SIMPLY FORTRAN APGRAPHS CODE
The experimental resuls validate the theoretical model of data ow performance and show that the functionalities introduced in this thesis present good performance.ĪBSTRACT StarSs is a task-based programming model that allows to parallelize sequential applications by means of annotating the code with compiler directives. We implemented all the work introduced in our TALM data ow model and executed experiments with such implementations. In this thesis we introduce the following contributions to data ow execution: (i) novel static/dynamic scheduling algorithms for dataflow runtimes (ii) theoretical tools that allow us to model the performance of dynamic dataflow programs (iii) an algorithm for error detection and recovery in data ow execution and (iv) a model for GPU+CPU execution that incorporates GPU functionalities to the dataflow graph.
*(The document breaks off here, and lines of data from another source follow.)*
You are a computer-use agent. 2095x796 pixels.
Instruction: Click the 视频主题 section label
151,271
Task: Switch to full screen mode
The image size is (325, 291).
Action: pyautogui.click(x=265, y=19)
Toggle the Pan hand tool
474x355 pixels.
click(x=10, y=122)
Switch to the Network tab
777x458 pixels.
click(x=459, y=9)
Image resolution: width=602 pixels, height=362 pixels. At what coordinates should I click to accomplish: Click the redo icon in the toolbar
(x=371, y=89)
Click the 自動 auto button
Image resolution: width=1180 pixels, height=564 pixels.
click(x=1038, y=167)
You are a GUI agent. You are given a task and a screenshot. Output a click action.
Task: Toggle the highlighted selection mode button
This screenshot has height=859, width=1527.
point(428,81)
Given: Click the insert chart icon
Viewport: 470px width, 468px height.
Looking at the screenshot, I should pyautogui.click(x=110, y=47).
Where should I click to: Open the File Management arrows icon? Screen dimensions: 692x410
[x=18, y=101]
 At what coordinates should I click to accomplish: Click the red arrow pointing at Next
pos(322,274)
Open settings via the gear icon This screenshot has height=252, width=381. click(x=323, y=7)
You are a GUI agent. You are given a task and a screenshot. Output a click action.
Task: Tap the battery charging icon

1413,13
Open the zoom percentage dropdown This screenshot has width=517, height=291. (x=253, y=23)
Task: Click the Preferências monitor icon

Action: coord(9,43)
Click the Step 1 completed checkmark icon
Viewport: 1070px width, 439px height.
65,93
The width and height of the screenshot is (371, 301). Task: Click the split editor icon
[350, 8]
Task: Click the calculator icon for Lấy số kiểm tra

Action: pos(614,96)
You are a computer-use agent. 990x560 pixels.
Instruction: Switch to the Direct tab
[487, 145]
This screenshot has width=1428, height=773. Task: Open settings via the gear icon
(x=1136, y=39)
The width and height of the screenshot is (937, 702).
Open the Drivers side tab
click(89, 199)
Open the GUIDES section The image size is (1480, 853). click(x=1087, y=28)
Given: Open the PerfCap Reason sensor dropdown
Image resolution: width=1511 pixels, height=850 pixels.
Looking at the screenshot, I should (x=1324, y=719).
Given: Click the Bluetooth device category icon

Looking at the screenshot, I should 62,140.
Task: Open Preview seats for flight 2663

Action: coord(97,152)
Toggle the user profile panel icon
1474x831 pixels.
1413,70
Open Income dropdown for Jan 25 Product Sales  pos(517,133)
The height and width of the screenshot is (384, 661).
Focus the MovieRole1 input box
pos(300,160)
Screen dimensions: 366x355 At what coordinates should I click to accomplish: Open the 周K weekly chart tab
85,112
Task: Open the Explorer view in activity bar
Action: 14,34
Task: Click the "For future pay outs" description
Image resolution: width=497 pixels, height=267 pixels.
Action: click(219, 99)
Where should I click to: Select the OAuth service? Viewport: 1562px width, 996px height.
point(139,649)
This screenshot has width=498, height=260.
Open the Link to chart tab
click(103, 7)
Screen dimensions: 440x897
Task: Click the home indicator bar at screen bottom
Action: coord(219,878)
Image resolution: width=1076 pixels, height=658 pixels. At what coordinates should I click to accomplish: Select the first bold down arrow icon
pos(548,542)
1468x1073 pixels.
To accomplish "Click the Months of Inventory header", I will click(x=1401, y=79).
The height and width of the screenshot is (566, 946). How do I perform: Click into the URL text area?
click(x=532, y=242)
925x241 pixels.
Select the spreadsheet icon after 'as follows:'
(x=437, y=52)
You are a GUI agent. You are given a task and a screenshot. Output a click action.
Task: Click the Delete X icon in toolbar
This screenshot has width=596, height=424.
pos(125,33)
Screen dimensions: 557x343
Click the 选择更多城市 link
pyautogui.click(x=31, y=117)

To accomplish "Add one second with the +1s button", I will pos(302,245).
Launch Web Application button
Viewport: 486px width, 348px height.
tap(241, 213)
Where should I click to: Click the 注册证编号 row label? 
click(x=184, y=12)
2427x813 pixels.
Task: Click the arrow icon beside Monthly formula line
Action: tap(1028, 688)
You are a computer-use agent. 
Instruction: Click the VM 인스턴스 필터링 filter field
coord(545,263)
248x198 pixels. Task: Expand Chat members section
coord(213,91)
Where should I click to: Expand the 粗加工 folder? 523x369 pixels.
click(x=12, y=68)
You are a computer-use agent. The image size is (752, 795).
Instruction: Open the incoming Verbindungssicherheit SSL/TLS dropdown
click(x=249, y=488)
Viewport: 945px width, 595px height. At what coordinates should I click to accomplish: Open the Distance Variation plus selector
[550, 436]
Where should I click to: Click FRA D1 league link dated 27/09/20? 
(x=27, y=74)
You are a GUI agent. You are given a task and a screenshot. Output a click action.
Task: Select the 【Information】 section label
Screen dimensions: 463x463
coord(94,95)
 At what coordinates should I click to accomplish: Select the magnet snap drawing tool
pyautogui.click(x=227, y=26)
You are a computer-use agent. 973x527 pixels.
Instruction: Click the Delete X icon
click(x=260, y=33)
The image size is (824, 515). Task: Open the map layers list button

Besides that, there has been no work in the area of Error Detection and Recovery that targets data ow execution. Prior work on bounds for the performance of parallel programs mostly focus on DAGs (Directed Acyclic Graphs), a model that can not directly represent data ow programs. The shift of focus toward data ow calls for research that expands the knowledge about dataflow execution and that adds functionalities to the spectrum of what can be done with data ow. Recently, dataflow execution has regained traction as a tool for programming in the multicore and manycore era. Data ow execution, where instructions can start executing as soon as their input operands are ready, is a natural way to obtain parallelism.